* _Sayfa metni_:
***

İTTİFAK BOZULDU ve ÜÇ BOYUTLU FİLM…

Ferdi Sabit Soyer

UBP-DPUG ittifakının bozulması yeni ve önemli değerlendirmelere muhtaçtır. Bence bu ittifakın kurulmasını ve bozulmasını sağlayan ayni nedenlerdir. Kıbrıs sorunu ve Türkiye’deki gelişmeler... Bunu biraz geriden alıp değerlendirelim.

2009 seçimlerinden sonra oluşan UBP iktidarı, yeni bir duruma yol açtı. Açık ifade edilmese dahi bir amaç da, 24 Nisan 2004 Referandumuna kadar geçen sürede ve sonrasında statükonun yaşadığı “kayıpların” geri alınması idi. Nitekim, bu sonuçtan sonra 2010 CB seçimleri yapıldı. UBP-DP ittifakı ve rahmetli R.R. Denktaş’ın da desteği ile Sayın Eroğlu seçildi.

***

* _Veri bloğu_:
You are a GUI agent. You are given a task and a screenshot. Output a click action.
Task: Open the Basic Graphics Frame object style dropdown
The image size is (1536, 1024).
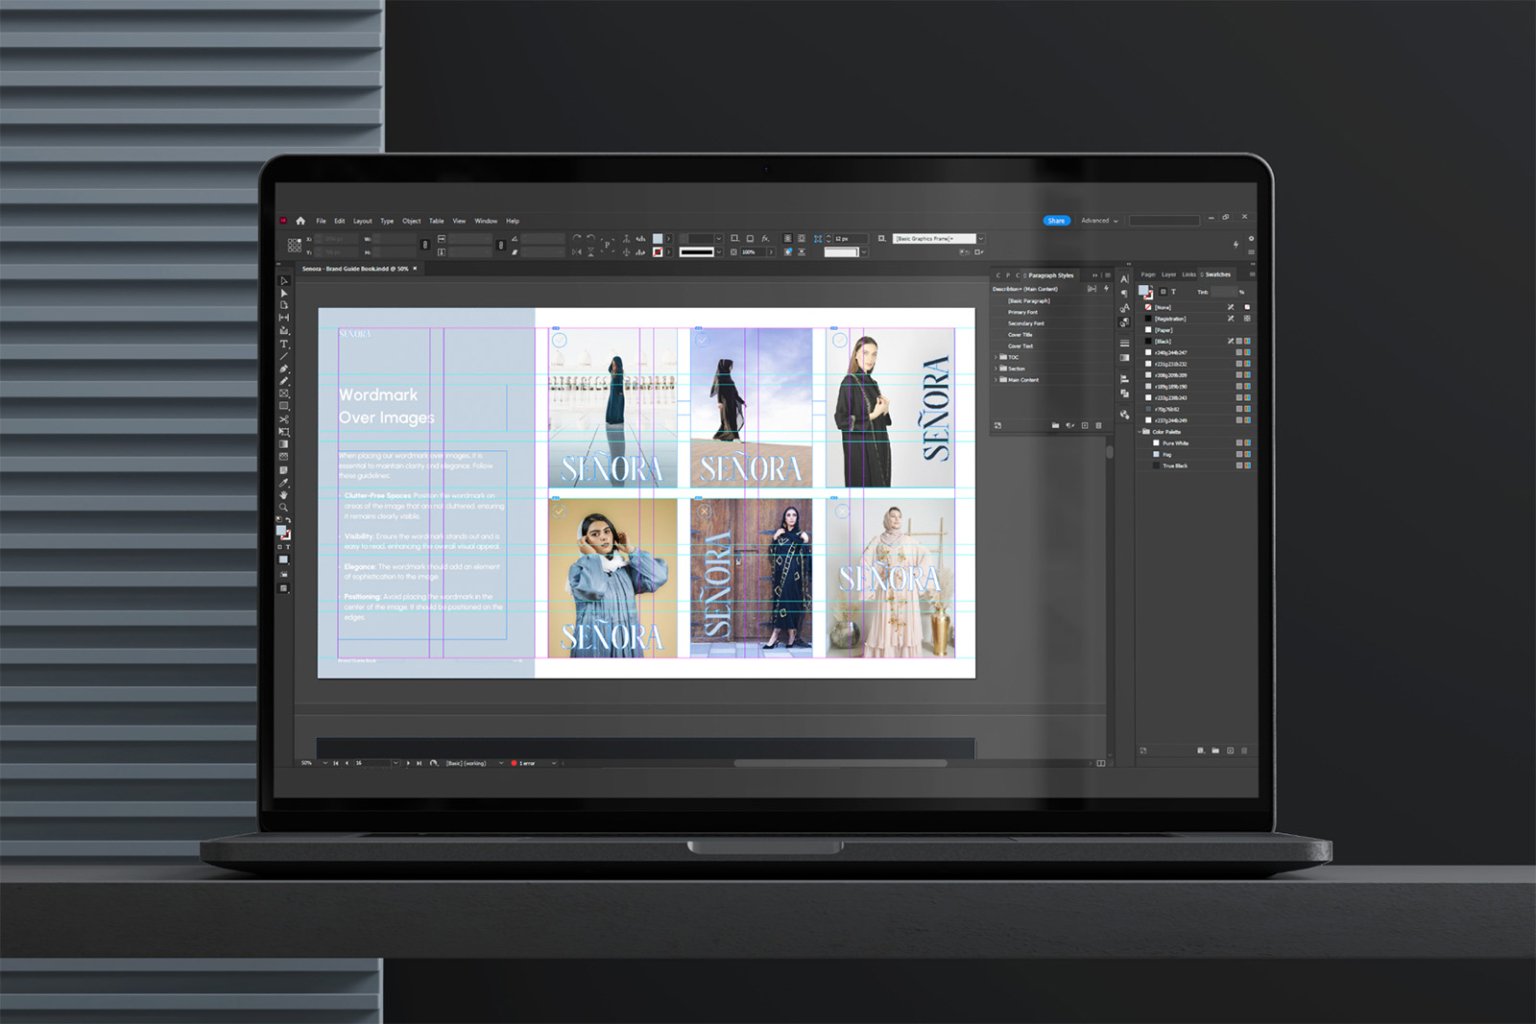(981, 238)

***

* _Görev_: Sayfa metnine göre UBP-DPUG ittifakının kurulması ve bozulması hangi nedenlere bağlanıyor? Bir ile üç cümle arasında açıklayın. Yalnızca sayfa metninde yazanlara dayanın.

* _Yanıt_: Sayfa metnine göre bu ittifakın kurulmasını da bozulmasını da aynı nedenler sağlamıştır. Bu nedenler Kıbrıs sorunu ve Türkiye'deki gelişmelerdir.